Keine Rolle mehr spielt offenbar der einstige Plan, der Firma Krugmann in Sachen Gestaltung eine besondere Rolle zukommen zu lassen. „Ergänzend laufen Gespräche mit ansässigen Unternehmen in Bezug auf weitere Projektunterstützung“, teilt die Stadt jedoch mit. 

Straße soll "An der Volme" heißen

Mit dem Vorschlag zur Gestaltung des Kreisverkehrs ist auch die Frage nach der Benennung des neu geschaffenen Straßenabschnitts zwischen Kreisverkehrsplatz an der Stadthalle und der Einmündung in die Volmestraße beim Hit-Markt zu klären. In der PSVU-Sitzung steht daher der Vorschlag zur Diskussion, den Namen „An der Volme“ zu vergeben.

Der Ausschuss wird sich in seiner nächsten Sitzung am Dienstag, 12. September, aber auch mit anderen Themen beschäftigen. Nachdem bereits erste Pflegemaßnahmen im Volkspark durchgeführt wurden, sind nun die konkreten Ausführungsplanungen für einen Großteil der weiteren Maßnahmen erarbeitet worden. Dazu gehören unter anderem die Veränderung der Wegeführung, die Umgestaltung der Parkzugänge sowie die Anlage eines neuen Parkzugangs über eine Rampe, der Neubau eines Mehrgenerationen-Spielplatzes mit Boule-Bahn, die Neuanlage einer Terrasse mit barrierefreiem Zugang zur Villa im Park, einer kleinen Rasentribüne und eines Schachspielfeldes. Insgesamt werden Kosten in Höhe von rund 212 000 Euro einkalkuliert. Einige dieser Maßnahmen sollen noch in diesem Jahr anlaufen. Das gesamte Projekt, für das insgesamt ein Budget von 520 000 Euro vorgesehen ist, soll laut Stadt – wie auch die Renovierung der Villa – im Jahr 2018 abgeschlossen werden. 

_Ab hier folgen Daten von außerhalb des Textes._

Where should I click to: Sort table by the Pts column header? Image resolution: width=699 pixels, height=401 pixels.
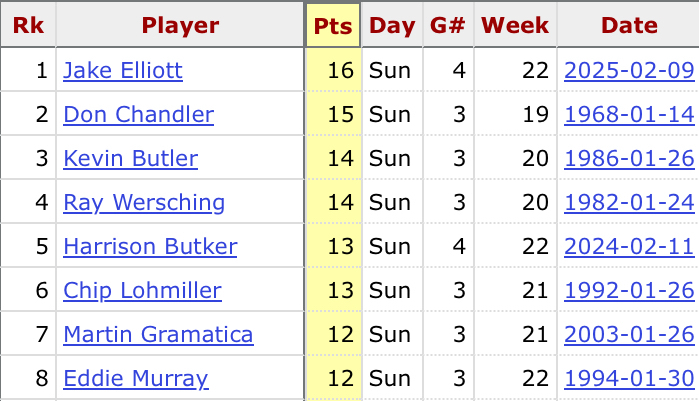(x=333, y=26)
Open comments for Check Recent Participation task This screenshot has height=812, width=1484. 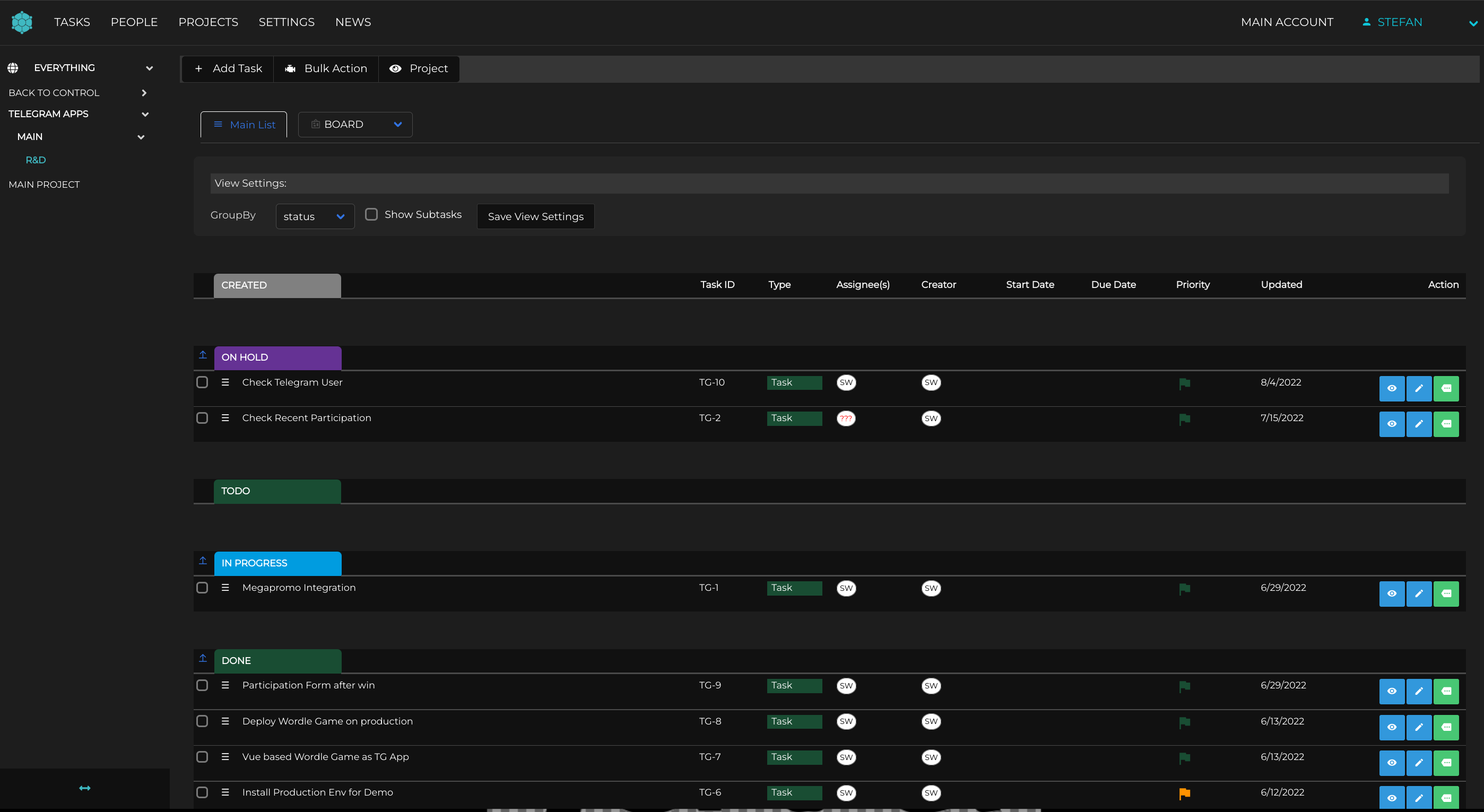[1445, 424]
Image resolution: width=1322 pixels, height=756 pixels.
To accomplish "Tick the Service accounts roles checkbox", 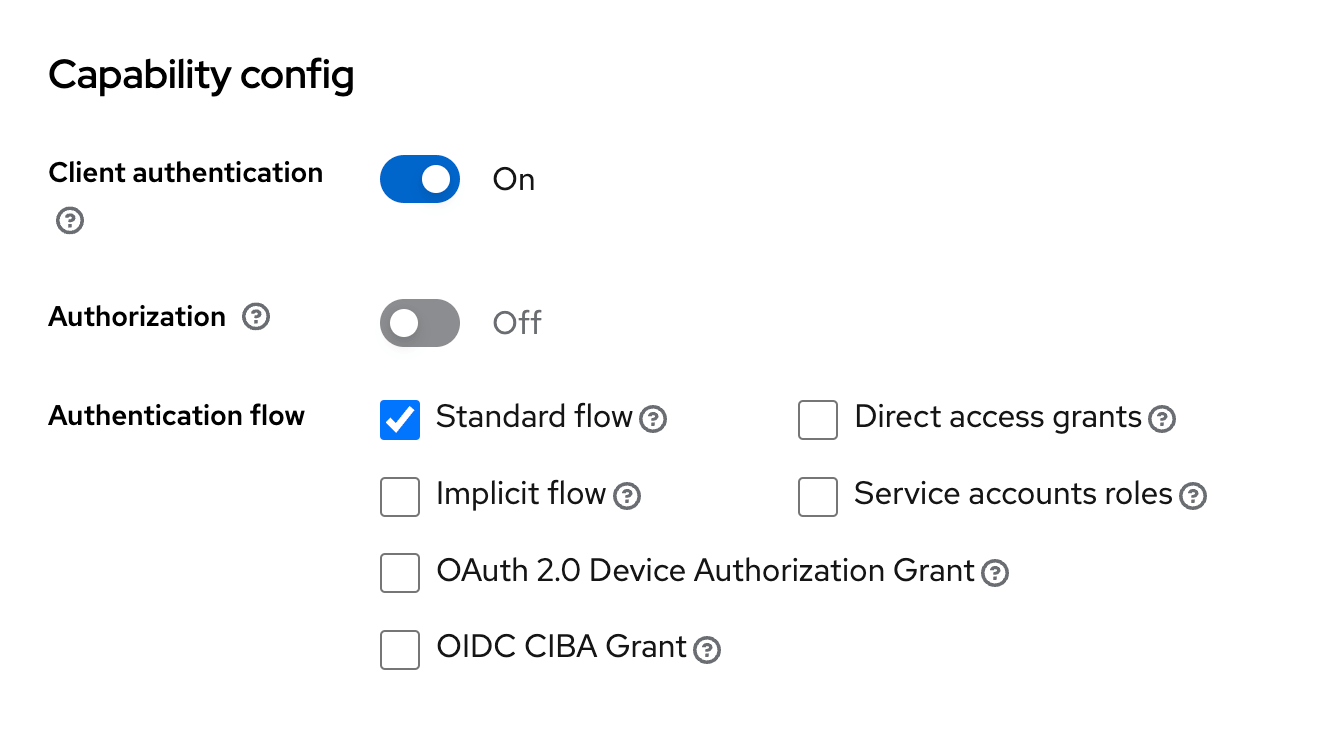I will (x=818, y=497).
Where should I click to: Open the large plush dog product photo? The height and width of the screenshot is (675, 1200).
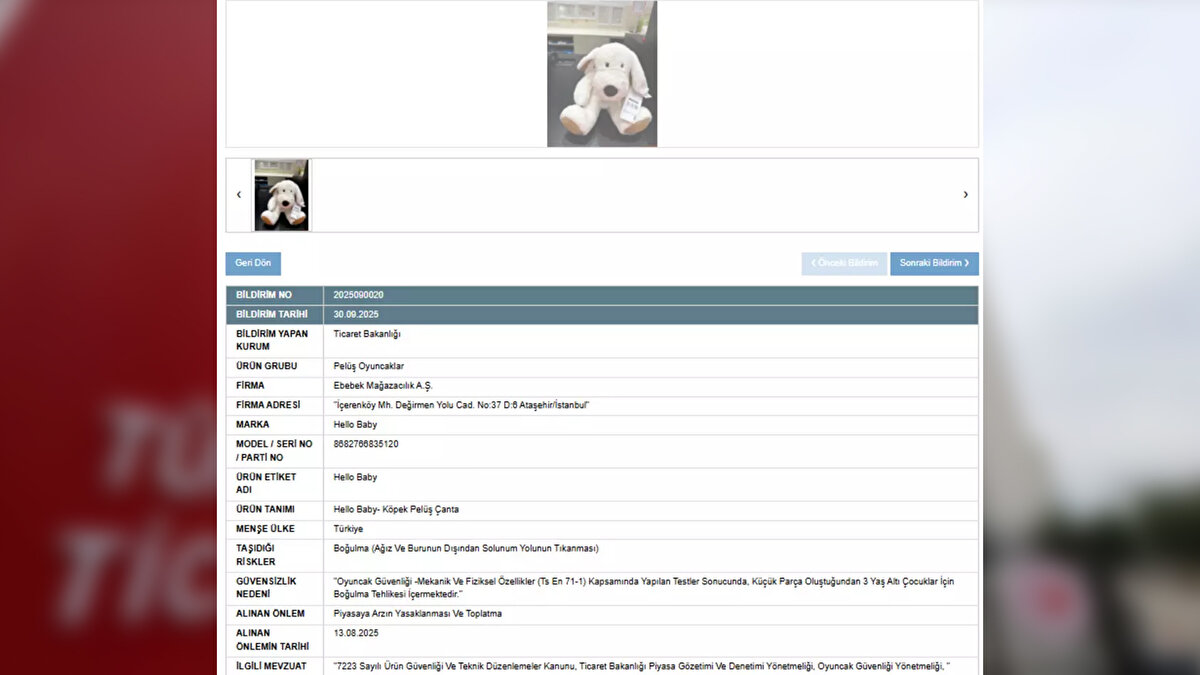point(602,74)
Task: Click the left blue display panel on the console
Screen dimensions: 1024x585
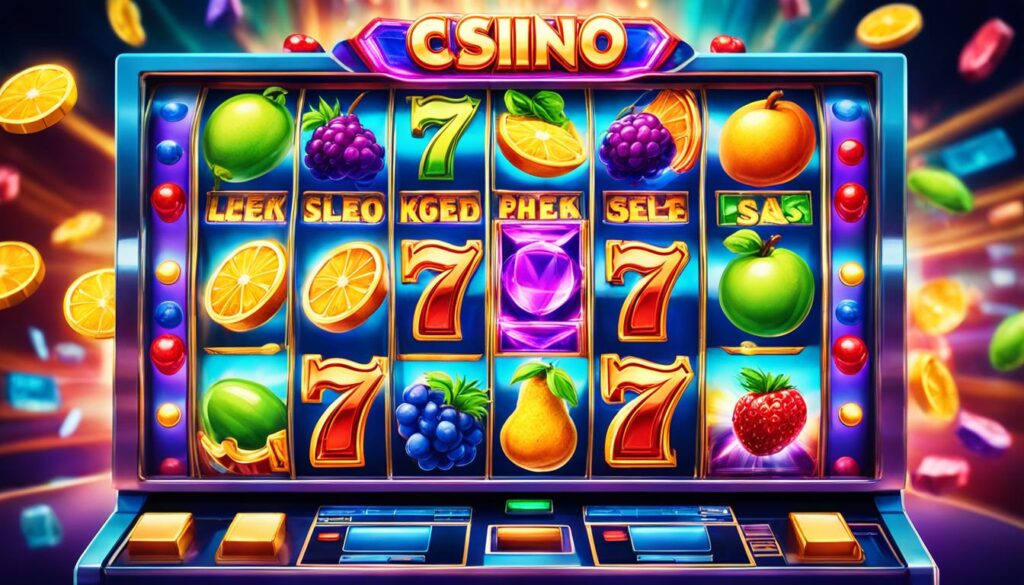Action: tap(387, 539)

In einigen Meinerzhagener Dörfern und Ortschaften gibt es keine Straßennamen. Aus diesem Grund hatte die Dorfgemeinschaft Hardenberg bereits vor längerer Zeit einen Orientierungsplan in der Ortsmitte angebracht. Dieser müsse nun erneuert werden, was die Stadt zum Anlass nehmen will, Orientierungspläne für insgesamt acht Ortslagen in Form eines Schaukastens zu erstellen. „Diese wären – neben Hardenberg – Hösinghausen, Lengelscheid, Hahnenbecke, Wilkenberg, Rinkscheid, Spädinghausen sowie Nordhellen. Die Zustimmung der Gremien und der Bewohner vorausgesetzt, soll diese Anschaffung im Rahmen eines Leader-Projekts erfolgen“, wird informiert.